賎民組織は、浅草の「えた頭」弾左衛門の支配下に組み込まれ、幕府公認の職業に就くようになる。
もちろん、公認された職業が世襲化されて、差別の固定化につながっていくのだが、非人=無宿ではなく、非人という登録を受けたものになる。
つまり人別帳外ではなく、非人として帳内に近い扱いとなる。

 物乞い・袖乞いを生業として行うことは非人の特権であり、賎民組織の支配下にある者の行為である。天災・飢饉に際し、野非人(無宿)が大量発生し、物乞い・袖乞いを行う者が急増することは、購民組織との摩擦を引き起こし、非人制道の対象とされる。江戸時代は、窮民が取りすがる、最後の手段さえも身分制のなかに取り込み、非人の特権とすることで、野非人(無宿)を身分制のなかに吸収、再編成することを指向していたのである。P152

 商品経済の浸透は、幕藩体制を徐々にむしばんでいった。

*演習資料*:
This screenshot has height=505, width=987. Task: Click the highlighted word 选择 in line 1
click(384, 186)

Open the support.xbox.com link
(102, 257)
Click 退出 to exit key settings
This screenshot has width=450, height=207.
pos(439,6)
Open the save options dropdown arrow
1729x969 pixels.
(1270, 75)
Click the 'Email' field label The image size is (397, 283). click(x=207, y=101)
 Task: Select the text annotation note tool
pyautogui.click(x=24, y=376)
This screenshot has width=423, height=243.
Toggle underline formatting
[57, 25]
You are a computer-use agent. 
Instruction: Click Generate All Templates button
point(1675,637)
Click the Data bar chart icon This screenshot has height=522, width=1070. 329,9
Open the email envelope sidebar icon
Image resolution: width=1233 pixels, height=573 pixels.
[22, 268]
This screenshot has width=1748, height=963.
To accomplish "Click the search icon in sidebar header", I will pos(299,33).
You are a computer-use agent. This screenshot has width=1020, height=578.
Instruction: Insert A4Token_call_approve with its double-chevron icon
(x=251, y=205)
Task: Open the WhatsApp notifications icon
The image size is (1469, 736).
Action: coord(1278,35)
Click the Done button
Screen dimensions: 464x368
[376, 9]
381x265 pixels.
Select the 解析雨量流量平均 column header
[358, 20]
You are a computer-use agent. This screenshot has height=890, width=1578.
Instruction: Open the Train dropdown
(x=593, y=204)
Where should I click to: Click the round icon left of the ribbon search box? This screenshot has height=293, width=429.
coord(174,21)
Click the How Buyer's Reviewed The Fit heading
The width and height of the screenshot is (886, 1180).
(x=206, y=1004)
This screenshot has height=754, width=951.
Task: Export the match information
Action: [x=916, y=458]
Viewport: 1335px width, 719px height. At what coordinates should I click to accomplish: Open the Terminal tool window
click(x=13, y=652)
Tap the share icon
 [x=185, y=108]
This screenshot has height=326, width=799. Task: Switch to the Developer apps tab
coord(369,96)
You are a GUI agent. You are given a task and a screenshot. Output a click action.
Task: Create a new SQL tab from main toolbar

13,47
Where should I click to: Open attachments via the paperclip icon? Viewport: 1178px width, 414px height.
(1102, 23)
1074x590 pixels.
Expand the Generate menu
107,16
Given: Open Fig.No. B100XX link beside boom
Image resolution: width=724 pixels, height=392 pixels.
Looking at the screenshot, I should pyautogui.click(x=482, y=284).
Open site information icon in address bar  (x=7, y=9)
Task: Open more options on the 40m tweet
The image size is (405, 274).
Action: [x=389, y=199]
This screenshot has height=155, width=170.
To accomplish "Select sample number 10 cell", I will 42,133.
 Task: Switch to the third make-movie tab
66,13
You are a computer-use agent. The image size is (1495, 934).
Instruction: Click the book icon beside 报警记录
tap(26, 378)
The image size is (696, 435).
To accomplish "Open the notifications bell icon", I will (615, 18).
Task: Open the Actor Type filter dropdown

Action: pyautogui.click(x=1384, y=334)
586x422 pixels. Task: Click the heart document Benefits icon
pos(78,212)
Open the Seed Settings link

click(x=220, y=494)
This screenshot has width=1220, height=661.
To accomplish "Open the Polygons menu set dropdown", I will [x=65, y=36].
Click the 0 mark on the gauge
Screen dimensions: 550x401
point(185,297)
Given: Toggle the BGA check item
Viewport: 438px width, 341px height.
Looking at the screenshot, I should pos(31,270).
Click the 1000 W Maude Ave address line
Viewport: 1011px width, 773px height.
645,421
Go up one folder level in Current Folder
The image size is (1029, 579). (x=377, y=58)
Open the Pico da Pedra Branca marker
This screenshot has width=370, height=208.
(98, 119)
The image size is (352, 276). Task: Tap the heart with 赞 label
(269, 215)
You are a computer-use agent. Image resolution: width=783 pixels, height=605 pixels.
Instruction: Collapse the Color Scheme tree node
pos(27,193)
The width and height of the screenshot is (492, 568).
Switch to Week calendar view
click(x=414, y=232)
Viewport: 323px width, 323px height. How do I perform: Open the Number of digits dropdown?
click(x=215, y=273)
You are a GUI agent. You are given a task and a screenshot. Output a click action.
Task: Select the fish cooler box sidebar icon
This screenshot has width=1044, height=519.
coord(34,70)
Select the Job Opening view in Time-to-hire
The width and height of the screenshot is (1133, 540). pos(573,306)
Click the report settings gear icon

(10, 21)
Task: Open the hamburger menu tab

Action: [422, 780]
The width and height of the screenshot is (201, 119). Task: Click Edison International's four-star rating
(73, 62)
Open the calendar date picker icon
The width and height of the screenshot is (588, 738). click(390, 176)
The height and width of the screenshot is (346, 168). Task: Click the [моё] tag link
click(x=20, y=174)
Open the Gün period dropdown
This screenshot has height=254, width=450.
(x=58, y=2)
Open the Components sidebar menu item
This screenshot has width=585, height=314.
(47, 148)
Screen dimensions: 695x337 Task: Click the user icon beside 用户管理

*課題要件*:
**A.** 本文抜粋について、次の問いに答えてください。
(i) 賎民組織は誰の支配下に組み込まれましたか。
(ii) 物乞い・袖乞いを生業として行うことは、誰の特権とされていますか。
(iii) 天災・飢饉に際して大量発生したのは何ですか。
**B.** エントリーのうち、「The image size is (352, 276).」を含む行から始めて「Action: [422, 780]」を含む行まで(両端の行を含む)を、そのまま書き写してください。

*解答例*:
**A.**
(i) 浅草の「えた頭」弾左衛門
(ii) 非人
(iii) 野非人(無宿)

**B.**
The image size is (352, 276). Task: Tap the heart with 赞 label
(269, 215)
You are a computer-use agent. Image resolution: width=783 pixels, height=605 pixels.
Instruction: Collapse the Color Scheme tree node
pos(27,193)
The width and height of the screenshot is (492, 568).
Switch to Week calendar view
click(x=414, y=232)
Viewport: 323px width, 323px height. How do I perform: Open the Number of digits dropdown?
click(x=215, y=273)
You are a GUI agent. You are given a task and a screenshot. Output a click action.
Task: Select the fish cooler box sidebar icon
This screenshot has width=1044, height=519.
coord(34,70)
Select the Job Opening view in Time-to-hire
The width and height of the screenshot is (1133, 540). pos(573,306)
Click the report settings gear icon

(10, 21)
Task: Open the hamburger menu tab

Action: [422, 780]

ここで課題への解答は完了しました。